In the leadership category, the group recommended that the school start a group for women in medicine and science, while a third category focuses on retention of professors with “enhanced family-friendly” policies. One recommendation includes increasing the number and comfort of lactation spaces on campus, Johnson said.

She said the last category asks the medical school to be more transparent in releasing data about salaries and promotion.

The task force’s report was given to Akman in December, and the outgoing dean met with the task force on Jan. 4 to discuss implementing the recommendations, Johnson said. She said work has begun on “several” recommendations, like developing and implementing a mentoring program for women faculty.

Johnson added that she expects at least 90 percent of the recommendations to be implemented within the next two years. She said there are some “challenging” recommendations, like creating emergency child care and better family leave practices, because the changes will depend on University policy, not medical school policy.

“VP Akman is committed to moving the work forward before he steps out of the VP and dean position and have it continue with the next leader,” she said.

Lisa Anderson, a spokeswoman for the medical school, said the task force held a series of meetings over nine months where members evaluated leadership strategies used at other academic medical centers. She did not specify what approaches were used by other schools.
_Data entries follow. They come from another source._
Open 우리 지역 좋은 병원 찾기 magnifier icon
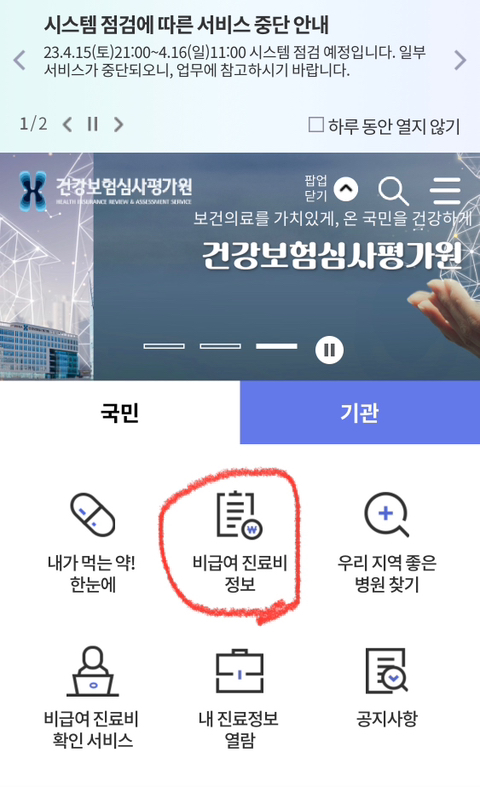The width and height of the screenshot is (480, 787). pyautogui.click(x=387, y=515)
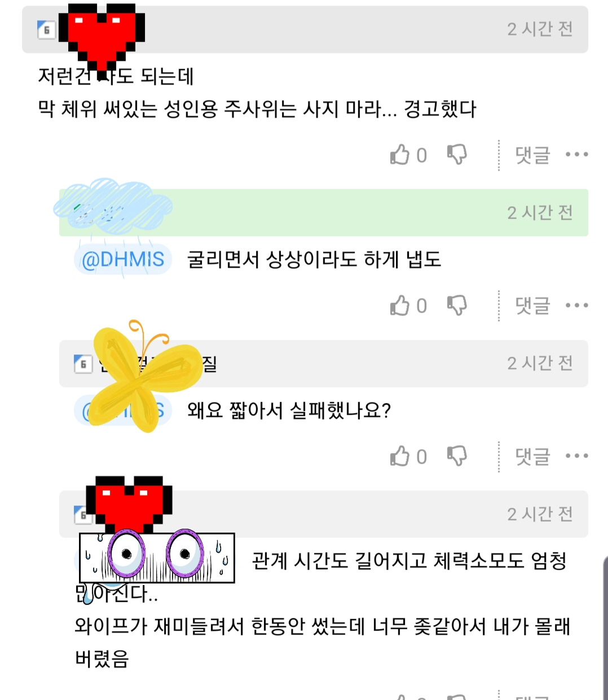
Task: Open more options on '왜요 짧아서 실패했나요?' reply
Action: click(576, 456)
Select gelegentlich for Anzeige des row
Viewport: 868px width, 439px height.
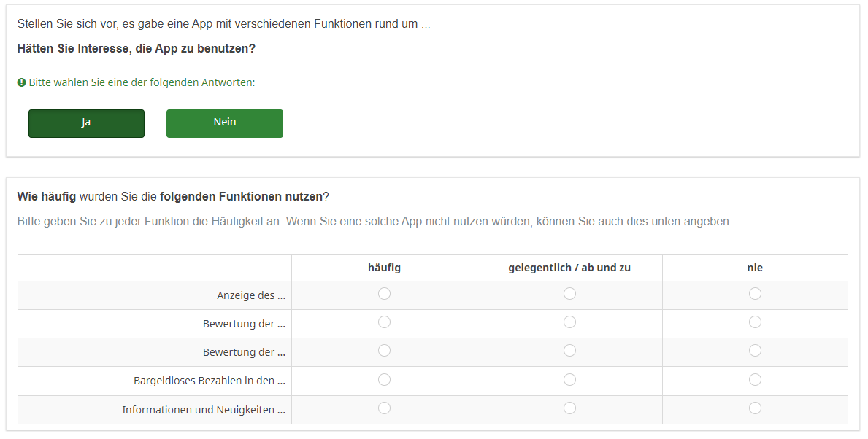tap(569, 293)
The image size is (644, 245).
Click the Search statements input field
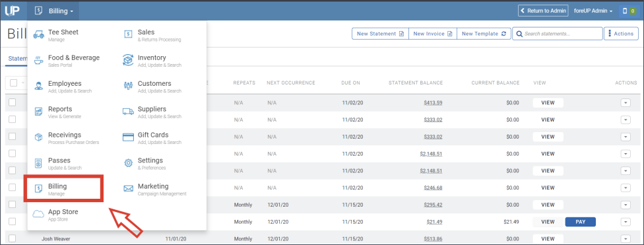tap(557, 34)
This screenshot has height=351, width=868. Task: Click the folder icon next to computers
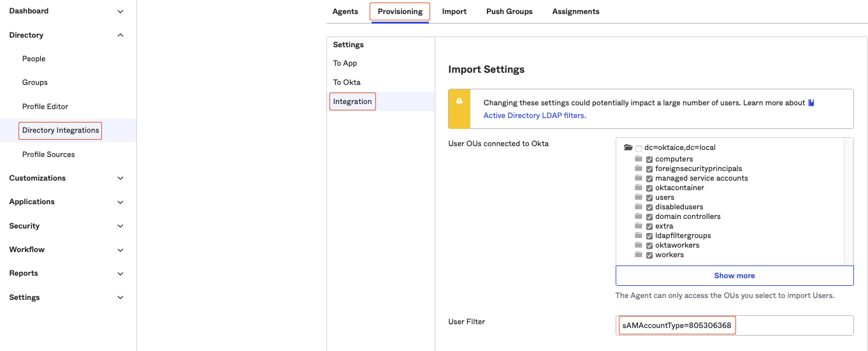coord(638,159)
She said the medical school has more female faculty than the average university’s medical center, but the medical school is continuously attempting to improve. While the University does not release information about the gender of faculty by school, women made up about 57 percent of all non-tenured positions and about 40 percent of all tenured or tenure-track positions in 2016, according to institutional data.

“We are always striving for excellence in diversity and inclusion and would like to see more women faculty at higher rank levels and more in senior leadership positions,” Anderson said in an email.

She said Akman, the dean of the medical school, is working to enact certain recommendations immediately, but some long-term recommendations will take time to enact. She did not specify what recommendations would be implemented immediately or how many recommendations were made.

“Women are now the majority of entering medical students, and we want to give them a greater number of women role models,” she said in an email.

Women have made up more than 50 percent of the medical school’s student body for at least the past six years.

Anderson declined to say how the incoming dean of the medical school will work with the task force to continue implementing the recommendations.

Victoria Shanmugam, the director of the division of rheumatology and an associate professor of medicine, said representatives of clinical and basic science and health science faculty were invited to participate in the task force.

“The task force made recommendations to SMHS focused on creating a cohesive environment for all faculty at SMHS so that the school can become a leader among academic health centers specifically in the recruitment and retention of women on the faculty,” Shanmugam said in an email.

Naomi Luban, the vice chair of academic affairs at Children’s National Health System and a professor of pediatrics, said she and fellow female pediatricians have a “heightened sensitivity” to the opportunities and continuing challenges for women in medicine, like moving into higher leadership roles.

The number of women teaching medicine has been slowly increasing for the past decade. In 2017, women made up about 22 percent of all medical school professor positions, compared to 18 percent in 2008, according to data from the Association of American Medical Colleges.

“Any organization that seeks to implement culture changes needs buy-in from mid-level as well as senior leadership to ensure culture change is not simply a goal, it becomes a reality,” Luban said in an email.